My surfing for smell was interrupted by the landlords handyman who had come looking for a leak.  I misunderstood at first and proferred a carrot but having been shown what to do with it i declined.  It appears the washing machine connection has been leaking for a while on the drip below and dripping on the chap downstairs. So instead of having fun I had to stand and watch an imitation plumber swear at the pipes. That is no fun I can tell you.  What seemed like hours later I got back to business but by then it was time for 'Flanders Stew' and 'Eggheads.'  


Tuesday, 13 December 2011

Chilly Dusk

A chilly dusk before four in the afternoon today.  How I long to be somewhere warm!  I was not made for this weather. The sun falling down on the job is the highlight of the day so far. Nothing else has happened. The news is full of grief and squabbling, and not the entertaining type.  No it is sadly just politicians, murders, crooks, attention seekers and nothing interesting whatsoever.  It is at times like these we need a good war to make the news interesting. There again the Scottish system of dealing with neds who attempt to avoid paying fares on the train is one that could be useful worldwide don't you think?

Now that was interesting!
Oh Look, a follow up here.

Daily Mail


Monday, 12 December 2011

Public Transport

The sky was blue and the sun shone brightly as I trundled unwillingly down to the station this morning.  While I usually enjoy these little journeys into the big city it was a tired grumbling lump that joined the grumbling queue at the ticket desk. The usual cheery efficient member of staff passed me my tickets and called me "Sir," something I am not used to. As I approached the 12 coach train, a normal length at commuter time, I chose an empty compartment towards the front, and as I reached the door two men came from the small covered shelter to the side.  One moved to a door behind and the second followed me on. He murmured some words, as some people occasionally do, but I thought nothing of this grabbing the free 'Metro' that lay on a  seat intending to merely flick through it, and chose a filthy seat at the front. The coach was empty yet this man, muttering about seating, chose to sit on the other side opposite me, still talking. 
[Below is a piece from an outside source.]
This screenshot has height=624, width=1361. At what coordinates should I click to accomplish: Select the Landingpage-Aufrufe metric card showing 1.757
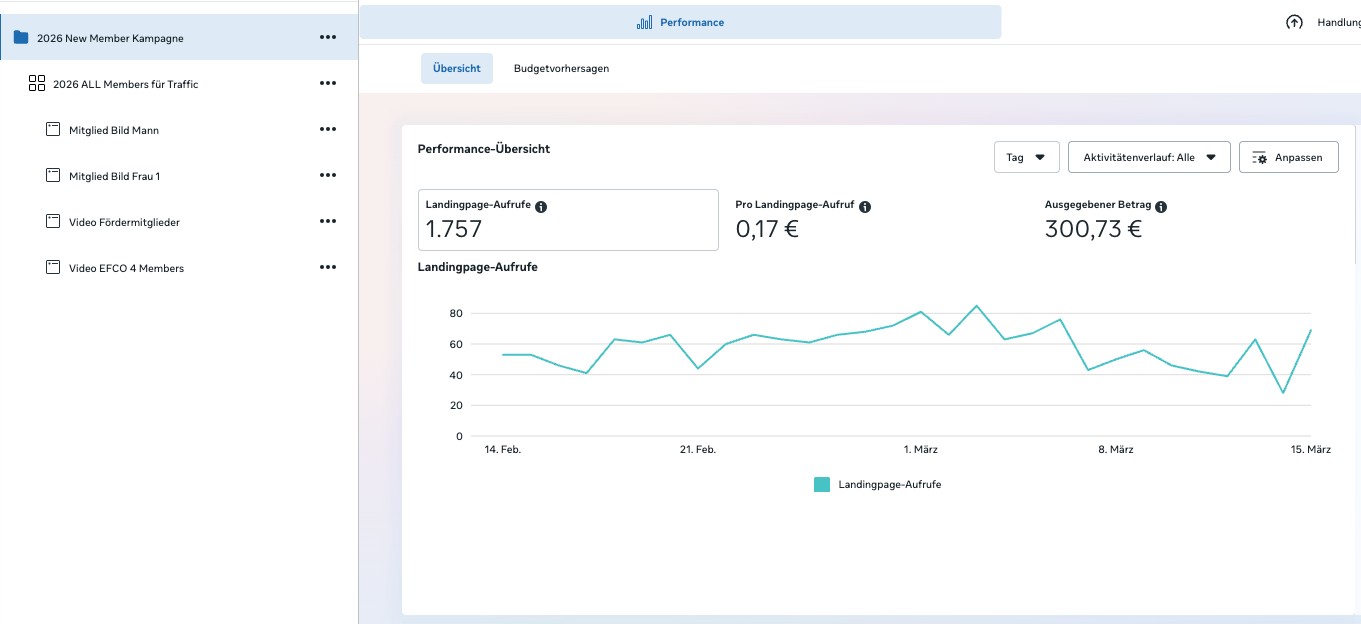[x=568, y=220]
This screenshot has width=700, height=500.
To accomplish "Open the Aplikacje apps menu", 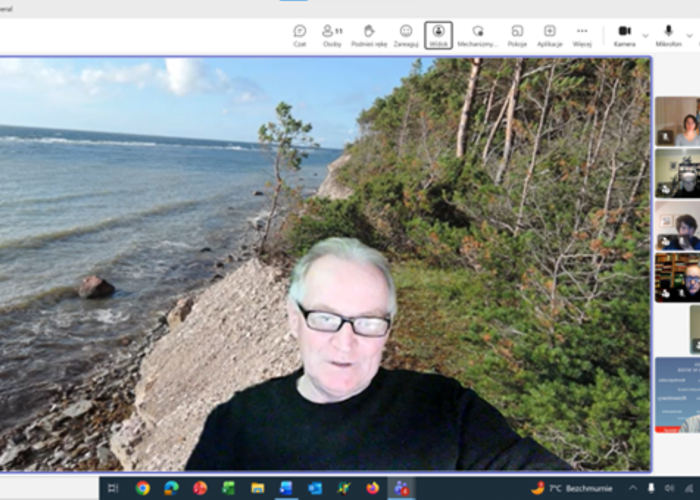I will [x=549, y=35].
"Hmmm" I thought, "a talker," and suddenly became interested in the news I found in front of me.  Now some folks on trains share a few words as they settle into the journey and some choose to talk like an old women, this was one of they!  I remembered the hour long discussion of 'Uncle Joe's toe' on the bus that time and buried my head in the paper. Buried being the word as my glasses are meant for distance and not close up.  I pushed them to the end of my Romanesque nose and used my short sight to read the paper from three inches from the print.  I noticed my neighbour glare and turn to his (Paid for) paper.  I continued to remain absorbed in the adventures of glossily dressed female 'pop' singers, actors with well paid dentists, African 'spiritual healers' with 'POWER,' and women who wished me to call them at 35pence a minute (they say) for a friendly chat. I also then realised why the other fellow from the platform shelter entered by a different door!  Now in my world a train journey gives a great opportunity to see the world.  Trains not only give you countryside but also show you those backyards and hidden places normally missed during our lives and some of us like looking into the back end of industrial estates, peoples gardens and sometimes their windows! The view on some lines can be spectacular, on others merely interesting, so why do some folks insist on talking in very loud voices about last nights' "X" Factor' or Simon Callow show?  Do we really need to know about 'Uncle Joe's toe' while outside the sun shines, horses trot and the occasional sheep stares at the train as it passes.  (The horrid thought strikes me that some on my train may not know that sheep provide their Sunday lunch!)  But I digress. As we approached my station I concentrated on the football league divisions, all of them!  Crawley Town top League two at the moment, did you know?  As the train slowly, oh so slowly, round the bend I concentrated on the Welsh League, Llanelli doing well aint they? Soon we arrived and as I rose my talker glared at me again, I forgot to smile back.  Now I rarely object to sharing a few pleasantries, but an old woman man was not what I required today. Being friendly surely includes not talking too much as well as too little?  I felt a little guilty but I suspect he will soon have bored the pants of those who joined after I left.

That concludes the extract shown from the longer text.